Living successfully with depression requires a large toolbox of tips and tricks. Like most household tools, it takes practice before you feel comfortable using them. These are a few I use regularly. They are not pretty pills that instantly send me to blissville. They are rough and messy and imperfect, but added up over time, they take the edge off.
1. Expressing gratitude.
My depressed mind dredges up negativity that’s been locked in the vaults of my memory. Anxiety creates imaginary threats that paint a frightening future. Every time a triggering thought enters my mind, I try to counter it with gratitude. It doesn’t even have to be related. Panicking over the plunging value of my retirement savings? Counter that with thoughts of how warm and comfortable my housecoat is. Sounds silly, but it helps.
2. Asking, “What can I control?”
Essentially there’s only two things I can control: my attitude and my actions. Negative attitudes fuel negative actions. I try to always think the best of people. It can be super difficult (I have two ex-husbands, so I speak from experience here!) but I still try.
3. Feeding my brain healthy things.
My brain governs every part of my body. If it isn’t healthy, I’m not healthy. I feed my brain in many ways: healthy food (ayurveda), positive reading (I rarely listen to the news), positive relationships (surround myself with quality friendships with people who have their shit in a pile), and making amends when I screw up (it squashes crippling guilt).
4. Getting physical.
I exercise. I turned down full-time work and instead work my desk job four days a week and clean houses one day a week so I could get paid to sweat. I invested in a Bowflex and I actually use it!
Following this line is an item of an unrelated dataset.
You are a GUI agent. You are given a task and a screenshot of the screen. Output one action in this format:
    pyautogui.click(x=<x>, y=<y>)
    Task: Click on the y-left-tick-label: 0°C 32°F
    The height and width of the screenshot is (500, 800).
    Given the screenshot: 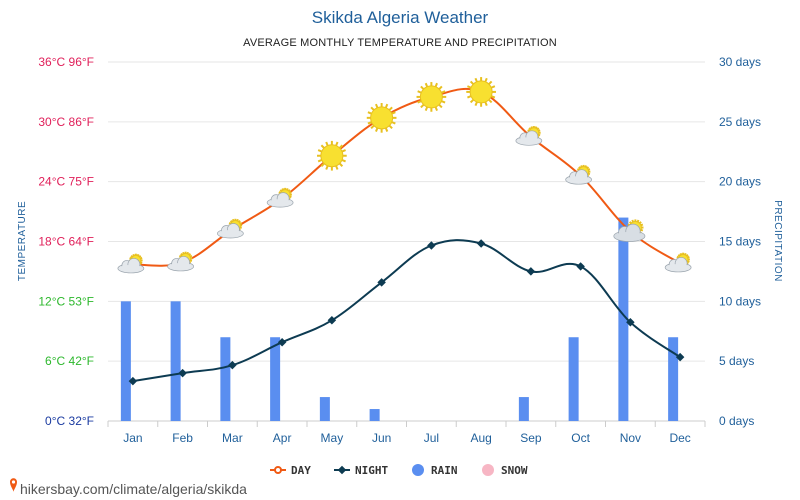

5. Being honest with my employer.
I don’t have to, but I tell her when I’m down. I ask for what I need, like Mondays free of meetings so I can focus on project work and getting control of my schedule.
6. Listening to music.
I will never, ever be without a good quality stereo. Music has saved me many times.
7. Admiring nature.
I have a stand of 40-year-old fir trees and a maple in my backyard that I gaze on.
8. Holding my cat.
Sometimes my cuddling borders on abuse, but she doesn’t seem to mind that I need it.
9. Hugging my kids.
Hugs are not in their communication repertoire, but I give them anyway.
10. Reading things that help me to reflect.
I’m a work in progress. I have a set of go-to daily readers that never fail to spark an idea that can lead me to a healthier way of living.
11. Asking myself, “What’s the least I can do?”
I am a perfectionist procrastinator. I turn the simplest jobs into a chore by overworking them. I’m learning that half-assed work is usually okay and what I consider half-assed work is usually better than okay. When I’m faced with an emotional barrier to something I need to do, I ask myself, “What is the absolute least I can do to move this job forward?” Sometimes just opening the file and reading a couple pages is enough to get me started. Other times, those two pages is enough.
12. Keeping track of the facts.
Those laudatory emails from colleagues are like gold. I keep an emotional bank account in my mind and make withdrawals when self-criticism creeps in.
There are more tools I use, but 12 is a nice number, so I’m going to stop there. Besides, someone recently told me my posts are long-winded. Maybe they are right. Maybe I’m not cut out to be a writer. Wait! My housecoat is so warm and comfortable today. I think I’ll put on some music and work out.